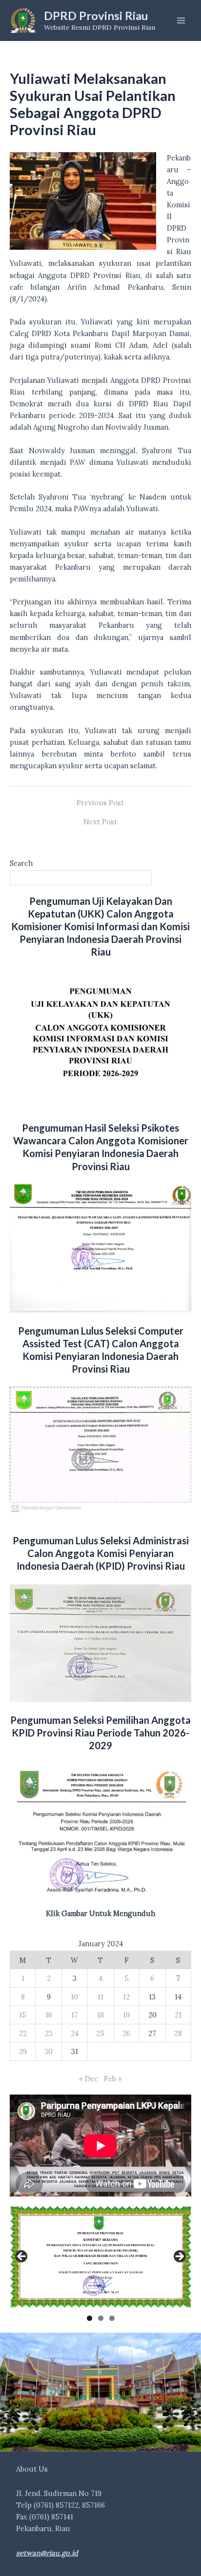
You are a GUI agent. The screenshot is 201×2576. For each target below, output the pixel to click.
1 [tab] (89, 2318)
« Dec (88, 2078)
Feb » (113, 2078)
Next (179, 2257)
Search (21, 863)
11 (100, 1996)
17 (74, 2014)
######
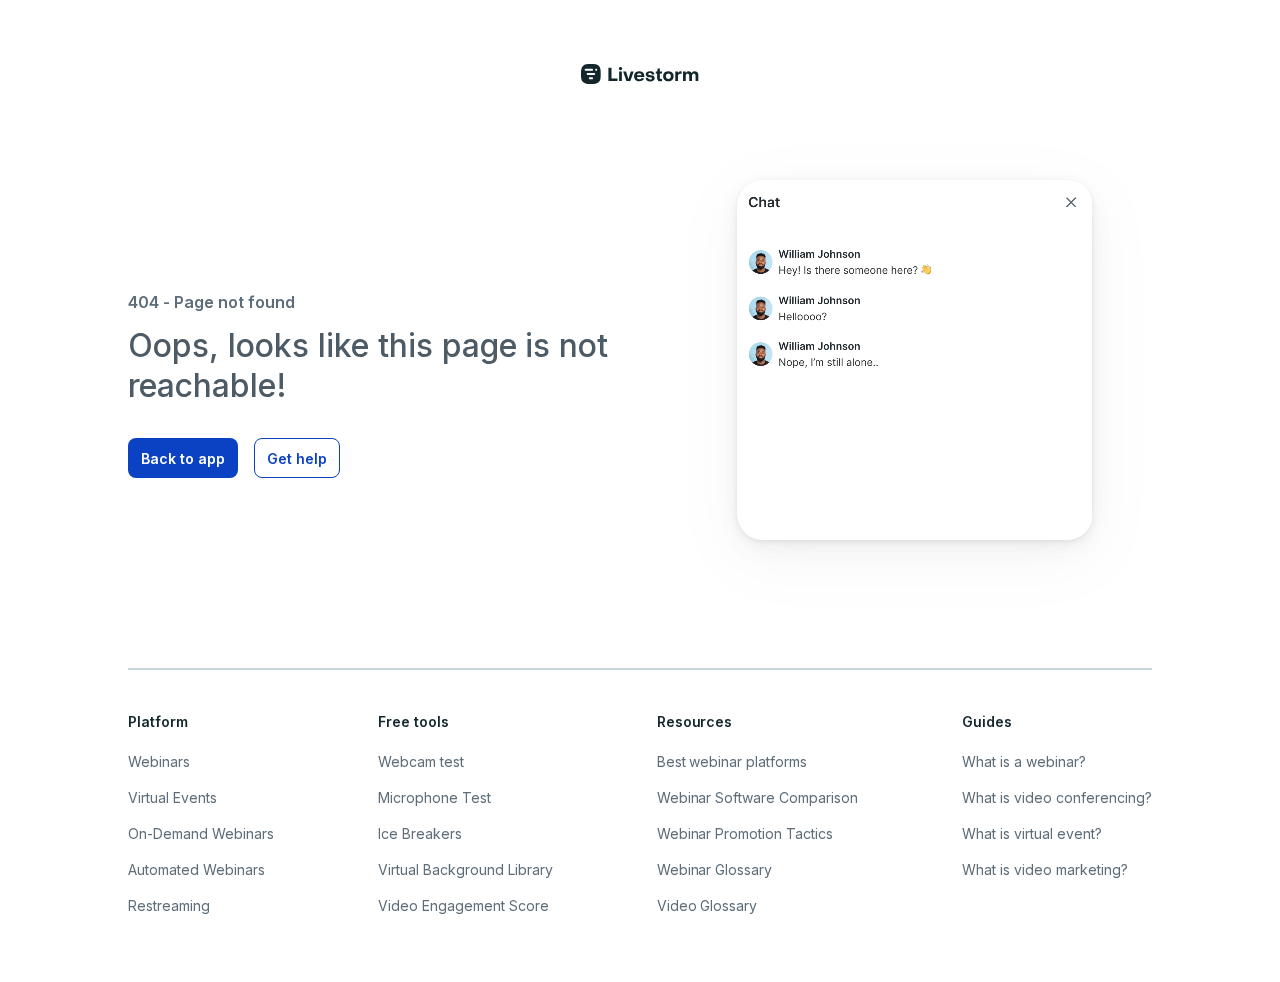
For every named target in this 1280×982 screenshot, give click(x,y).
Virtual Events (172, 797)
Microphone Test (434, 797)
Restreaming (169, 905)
######
= What to do =
Go line by line through the material and count the lines holding the word "click". State only the total.

= Answer box =
2